E35 - Three Triangles in a Regular Hexagon

Here is another problem from the Catriona Shearer collection. ABCDEF is a regular hexagon. Lines have been drawn to create three triangles, whose interiors have been shaded. What fraction of the hexagon is shaded?

The points labeled M_i are the midpoints of  their sides, and the unlabeled point marks the center of the hexagon.

E34. Tangent circles in a rectangle

This problem was called to my attention to Apratim Roy. It comes from a collection, on Twitter, of many dozens of interesting geometry problems, at the level of high school geometry, by Catriona Shearer, a math teacher in the UK, which she has posted on Twitter, @Cshearer41.

In the diagram below. you are given circles O and P, externally tangent at B. Circle O is tangent to two sides of rectangle DEFG, and circle P is tangent to three sides of the rectangle, as shown. Find the measure of angle ABC.

It is quite surprising that you don’t need to be given any measurements to answer the problem. (But no fair using that fact in your proof; that is, you can’t just prove a special case such as two circles of equal size.) I also like this problem because it is hard, but not too hard, and because there are several different nice ways to solve it.

A 14. Triangles in a regular hexagon

I came across a neat problem in Quora. When I found it, there were no solutions, and with crucial help from my student Apratim Roy, I was able to find a very elegant solution. Unfortunately, when I went back to Quora I was unable to find the original problem, so I cannot give credit to the proposer. If anyone wants, send me an email and I will send you my solution, or provide a hint.

Here is the problem: Let ABCDEF be a regular hexagon, and P a point inside the hexagon. Suppose Area(PAB) = 3, Area(PCD) = 5, and Area(PEF) = 8. Find Area(PBC).

E33. Tiling a checkerboard

This problem was shown to me by my student, Apratim Roy. Though it involves only elementary concepts, I found it rather difficult, and thought the solution was very surprising and elegant.

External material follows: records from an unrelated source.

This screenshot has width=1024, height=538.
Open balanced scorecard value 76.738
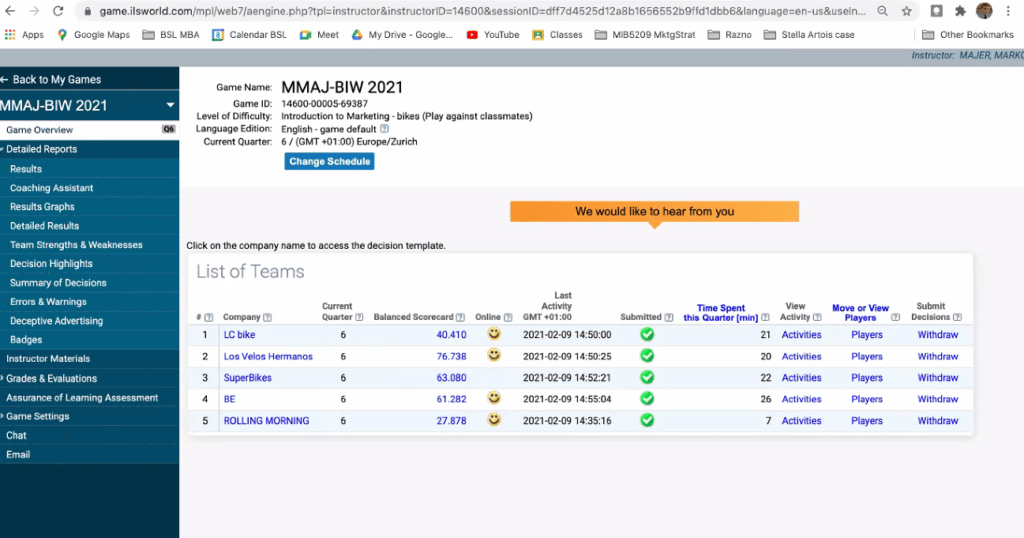(x=451, y=356)
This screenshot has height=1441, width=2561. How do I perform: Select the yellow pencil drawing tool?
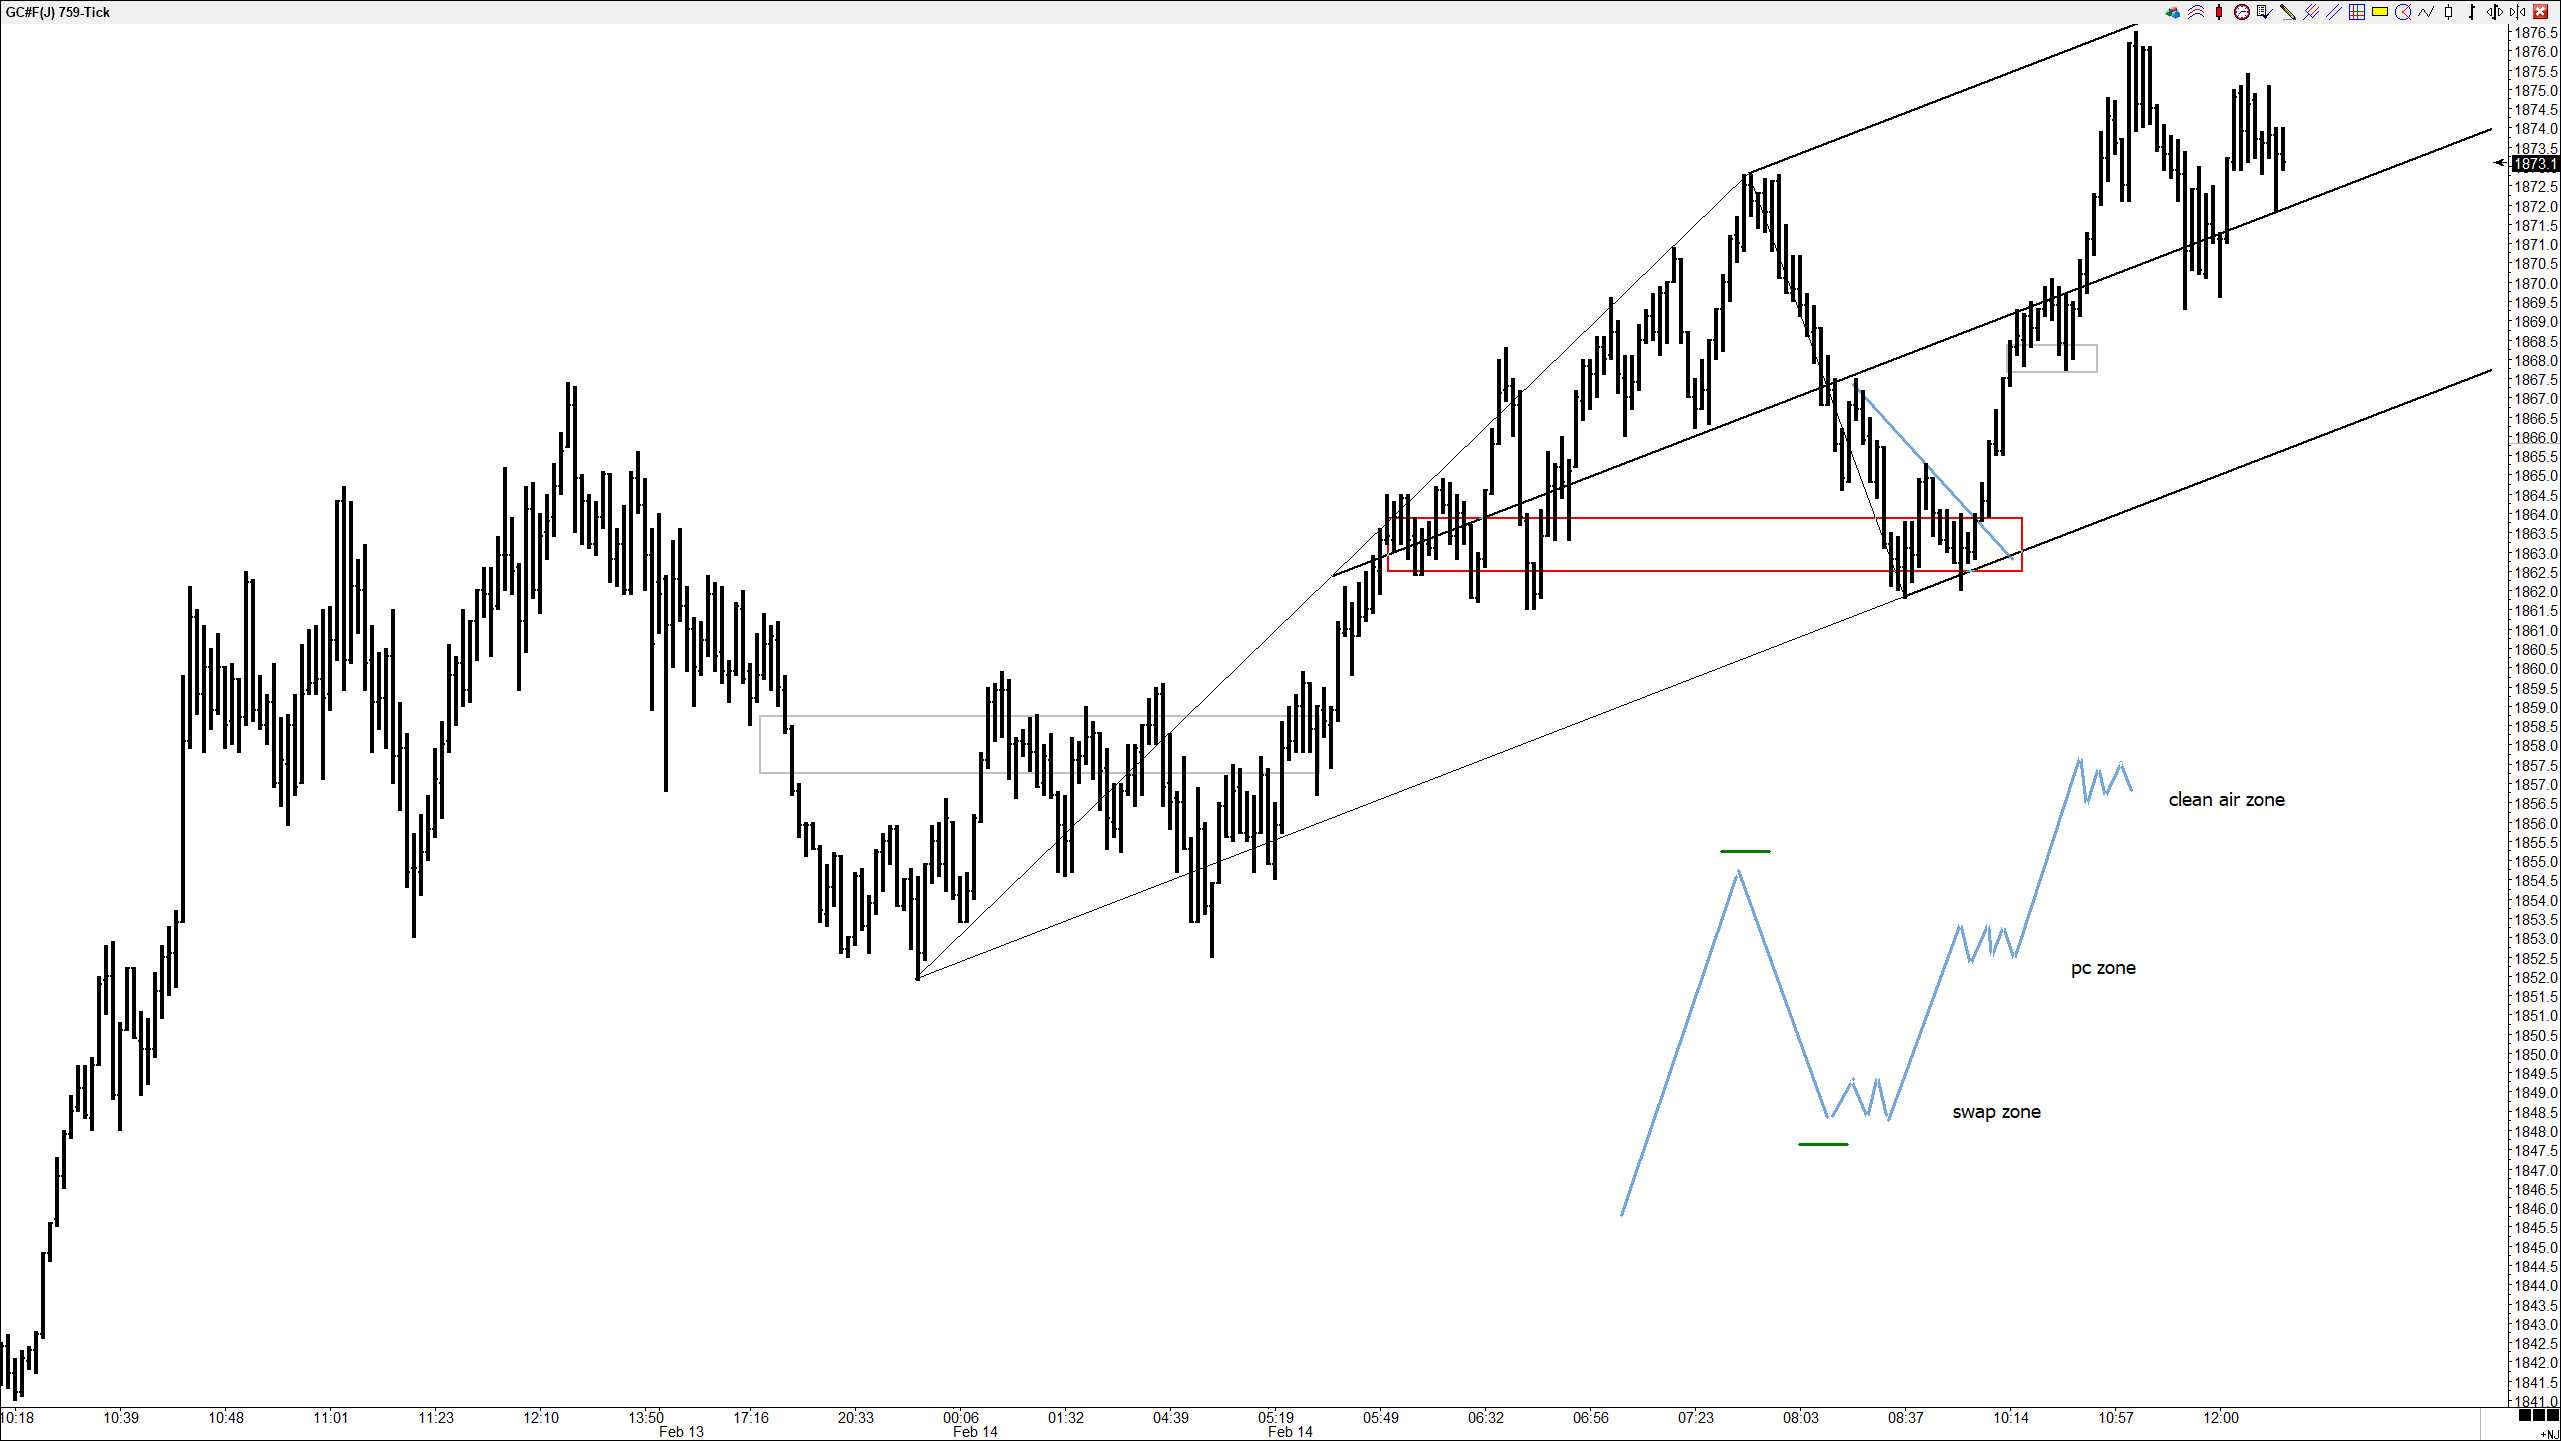point(2288,12)
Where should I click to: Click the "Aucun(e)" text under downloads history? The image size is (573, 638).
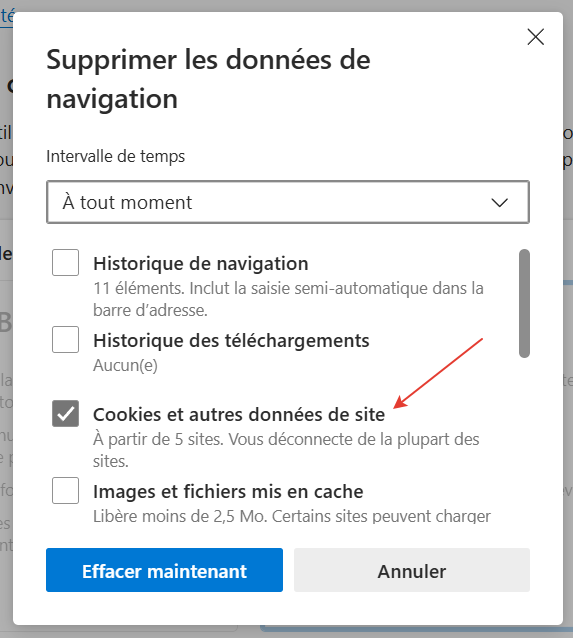(x=125, y=365)
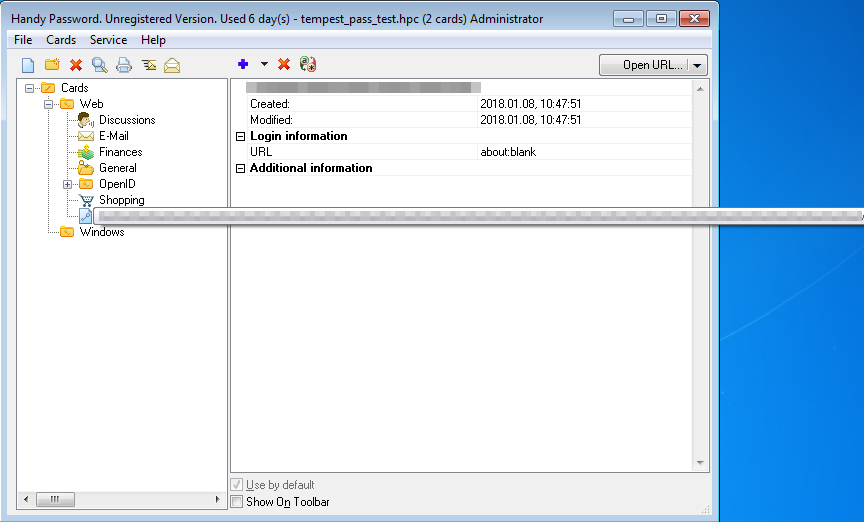
Task: Click the Shopping cart icon in tree
Action: click(86, 200)
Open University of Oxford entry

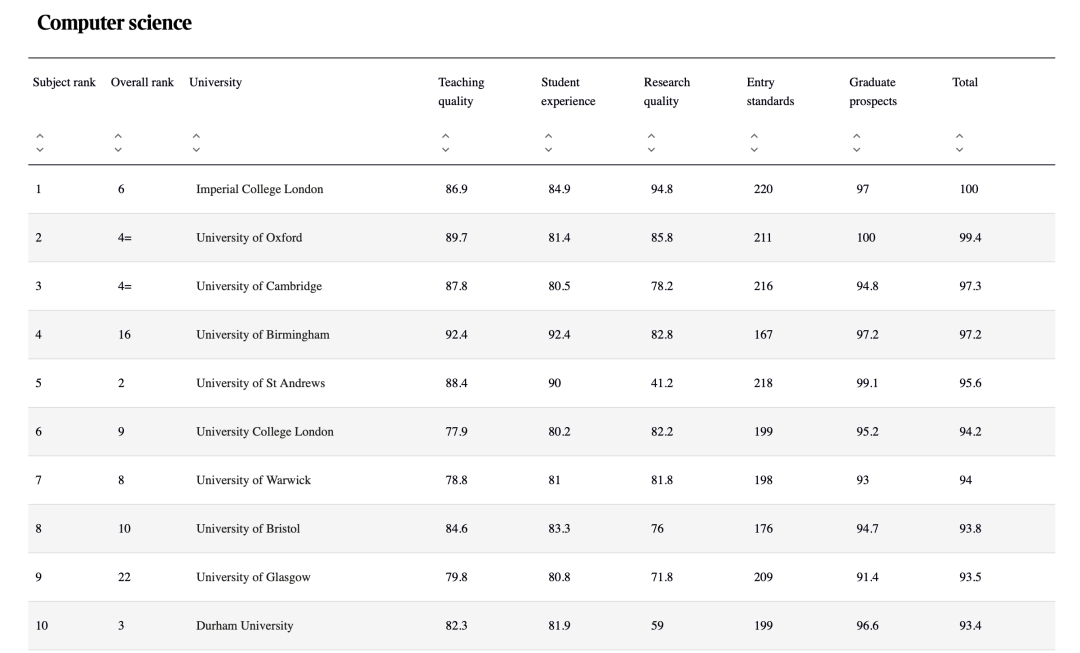[248, 238]
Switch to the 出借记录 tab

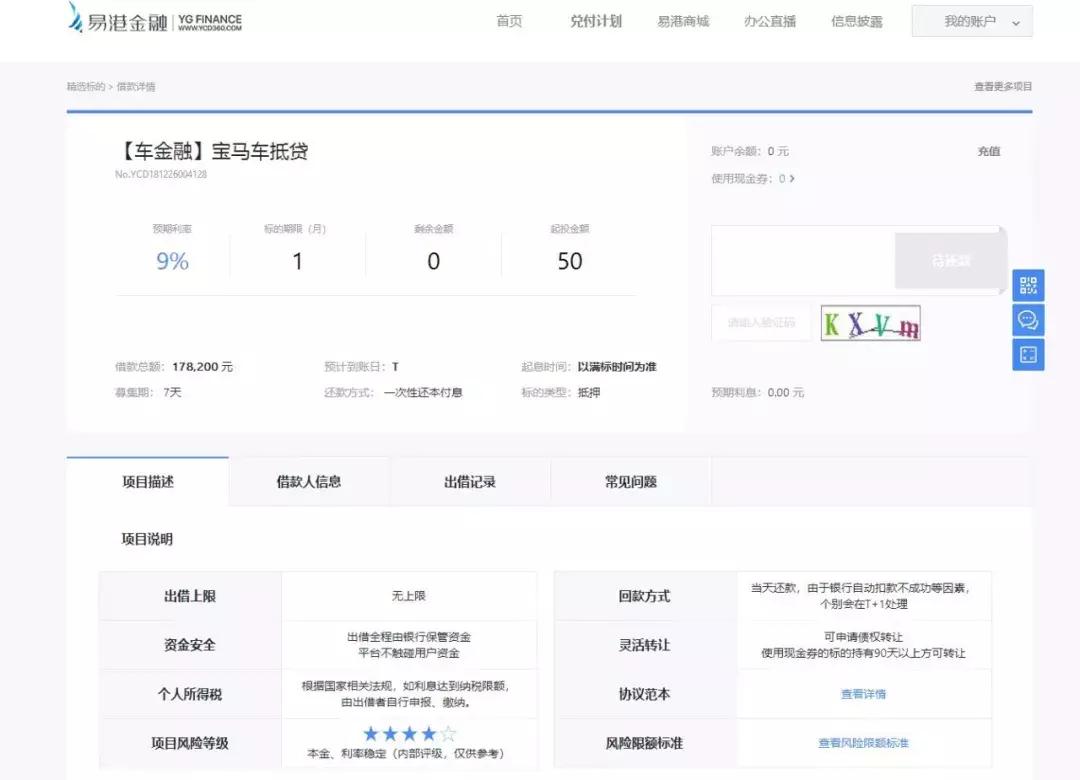(468, 481)
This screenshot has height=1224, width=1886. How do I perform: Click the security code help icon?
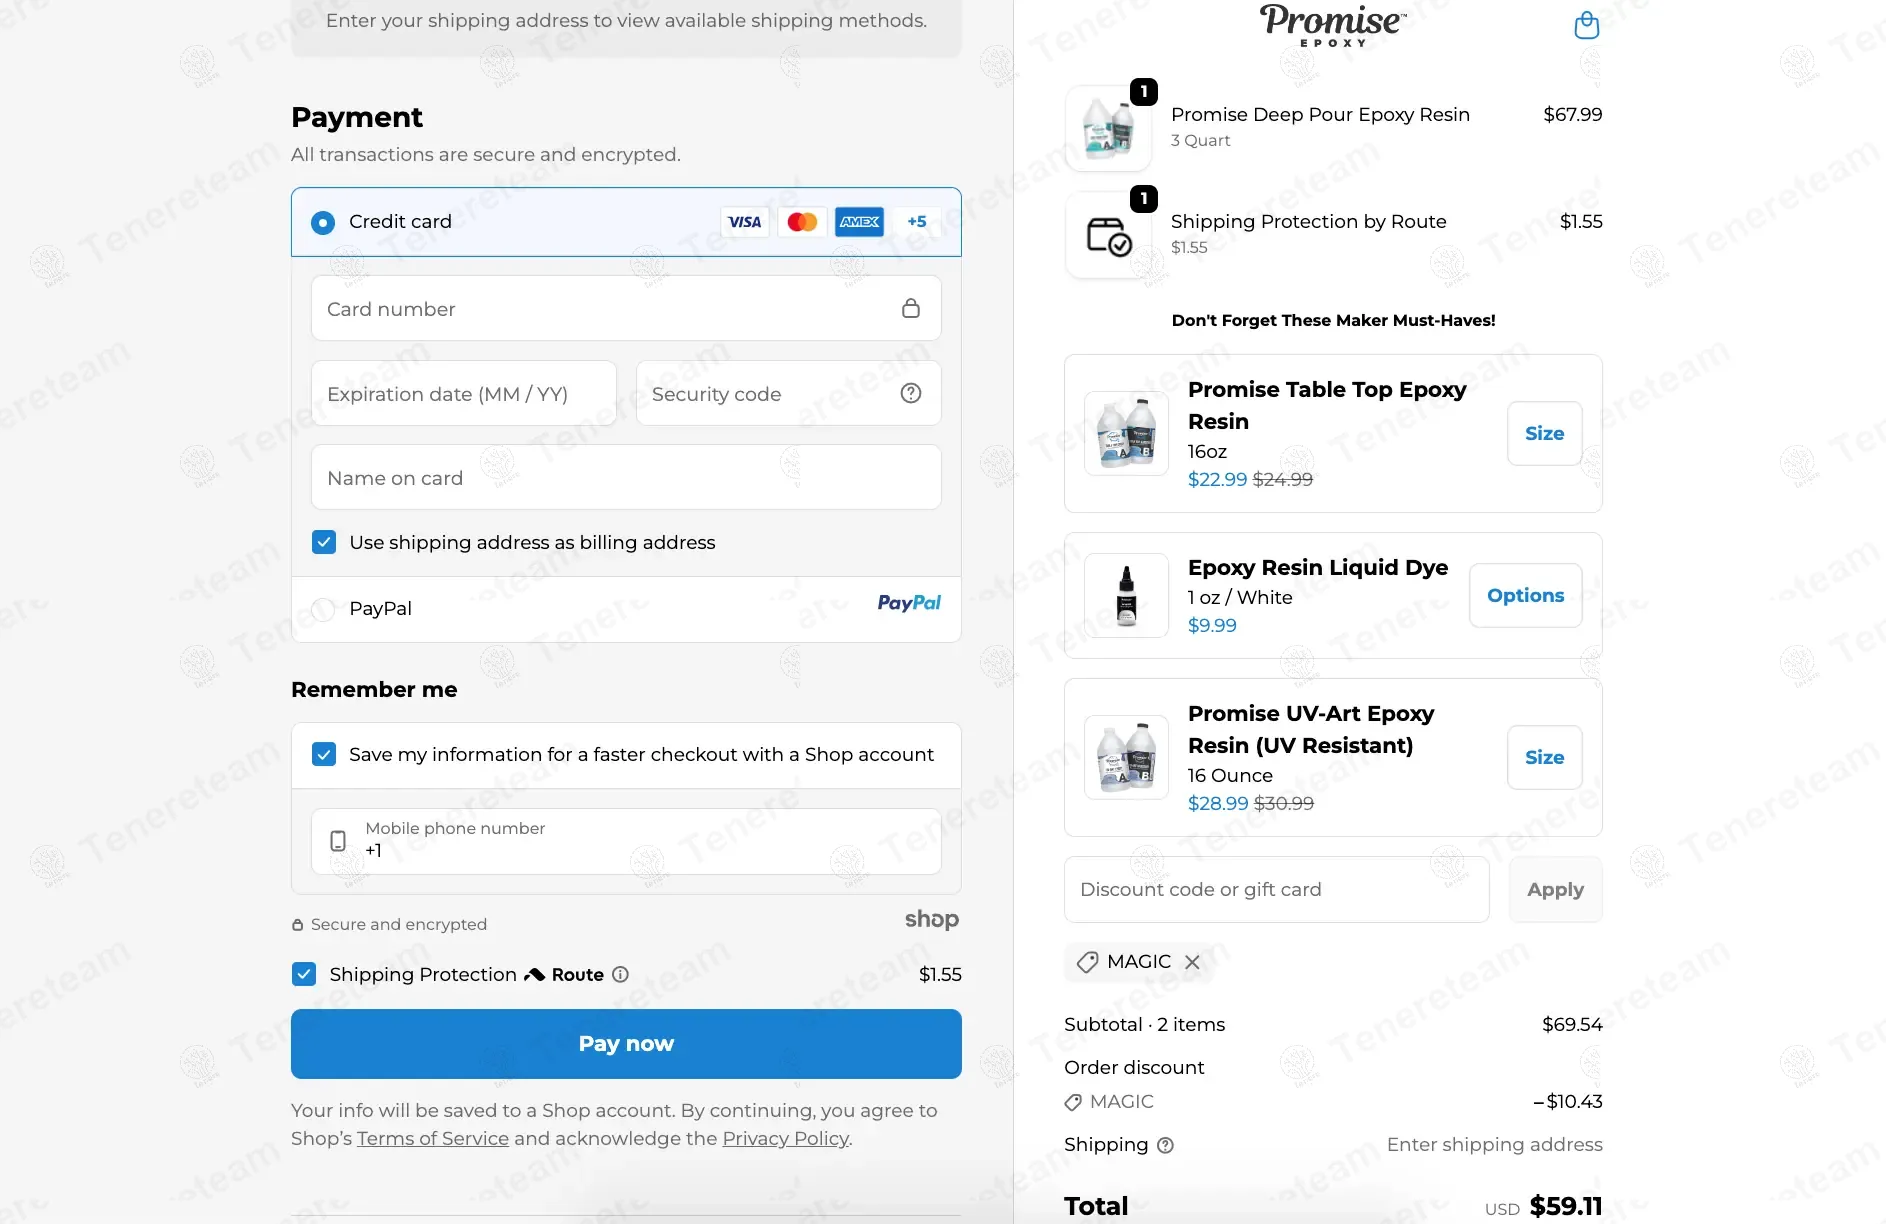click(x=910, y=393)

You are given a standard 8 x 8 checkerboard, with one square removed, and 21 3 x 1 tiles. In other words, there are exactly enough tiles to cover the modified board. Your task is to find a way to do this, without cutting any tile.

(a) Find out what square must be removed for the task to be possible. (4 possible answers).
(b) Describe the tiling. (Many possible answers).

You might guess that the removed square needs to be one of the four corners of the checkerboard, but you would be wrong.

A13. Points of tangency of an ellipse and a circle

Let E be the ellipse with equation x²/4 + y² = 1 and C(r) be the circle with center (1,0) and radius r. For which values of r do the curves E and C(r) have point(s) of tangency?

This is fairly routine, but still a bit challenging to find all solutions.

A12. Fifth powers final digit - generalized.

If numbers are expressed in base b, for which b is it true that n⁵ and n end in the same digit for all positive integers n?
This is an obvious generalization of Problem E32.

E32. Fifth powers final digit

The following rather neat problem occurs in Challenging Problems in Algebra by Alfred S. Posamentier and Charles T. Salkind. I think it is suitable for a bright high school student or, with some hints, even for average high school students.

Prove that n and n⁵ always end in the same digit (in ordinary base-10 representation).